Torridge District Council will receive £470,933 in 2016/17, instead of £117,012. The council will receive £380,288 in 2017/18, rather than £204,770.
Devon County Council is set to receive an additional £8.4million.
The announcement of £300m for local councils over the next two years was made by Local Government Secretary Greg Clark, following lobbying by West Country MPs, including North Devon’s Peter Heaton-Jones.
Mr Heaton-Jones told the Gazette that he would be supporting the final settlement in the House of Commons today (Wednesday).
“I am glad that after much lobbying from myself and fellow MPs in rural areas, the Government has significantly improved our local government settlement.
“Importantly, the Government has closed the gap between urban and rural areas and removed the unfairness that existed in the draft figures.
“This shows what can be achieved by persistent lobbying, and proves the government is listening.”
North Devon Council said it would look to place the additional amount into a government funding reserve, to ‘smooth’ any further funding changes in future years.

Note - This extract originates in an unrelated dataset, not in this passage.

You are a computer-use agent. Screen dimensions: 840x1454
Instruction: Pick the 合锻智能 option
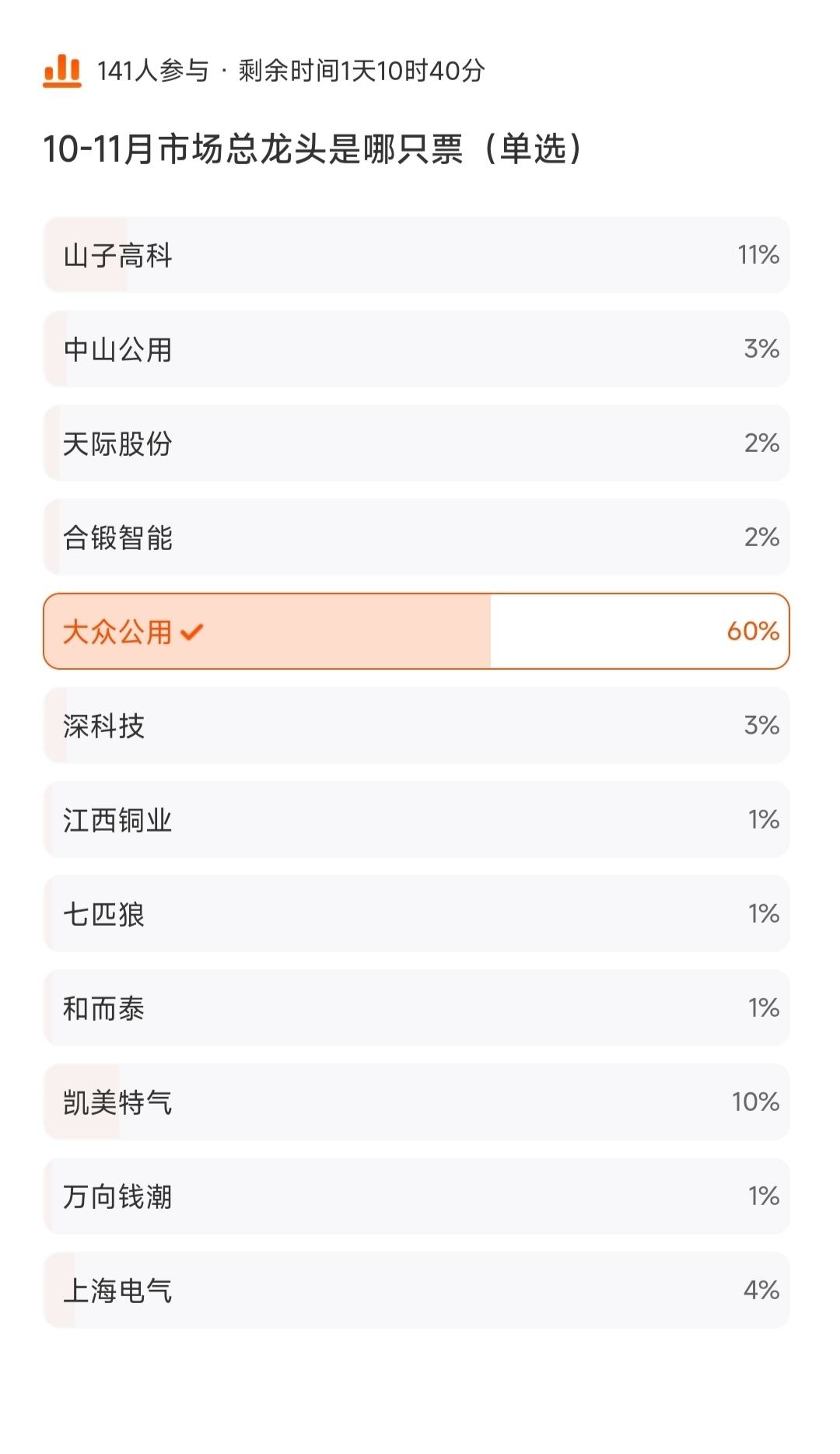(x=416, y=538)
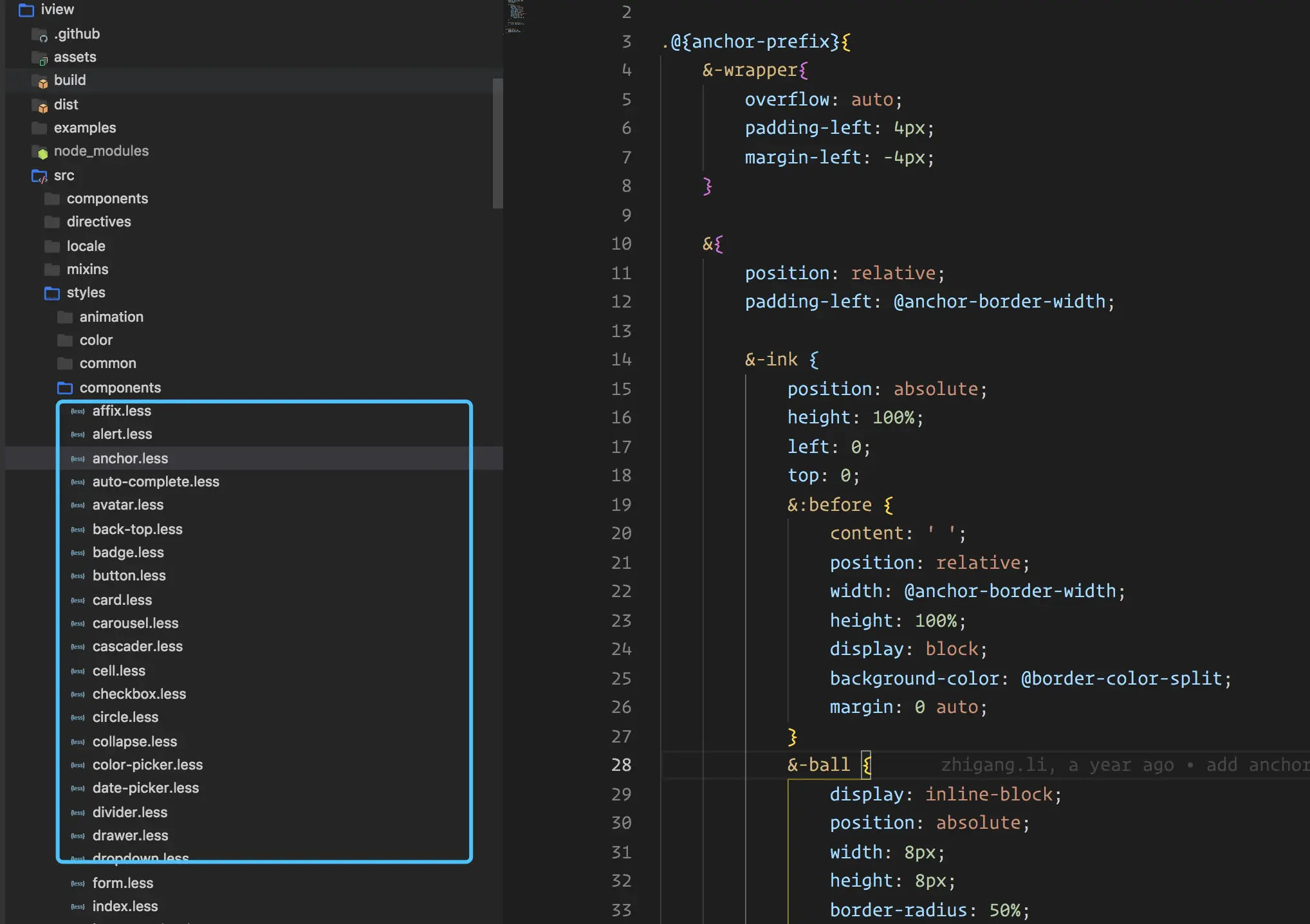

Executive Member for resources, Councillor Mike Harrison, said: “This is really good news for North Devon and other rural districts.
“With the support of our MP, we have been lobbying hard to make our views known on the issue of low funding for rural authorities, compared to our urban neighbours.
“Therefore, I am glad the government has heard our voices and has taken action to try to rebalance the funding situation.”
But the council’s opposition leader, Brian Greenslade said North Devon was still losing out to urban areas such as Plymouth and urged Mr Heaton-Jones to vote against the local government settlement.
He said: “All will see improved rural funding in 2016/17 but this will not be added to base funding.
“As far as the finance people at these bodies can see, this is merely bringing forward funding that would, at provisional settlement, be coming through during this Comprehensive Spending Review period anyway.
“So in reality it appears that Government has not taken further action to rebalance funding between urban and rural authorities.
“This is disappointing and North Devon tax payers will still be paying more for their services than tax payers in urban Plymouth for example.”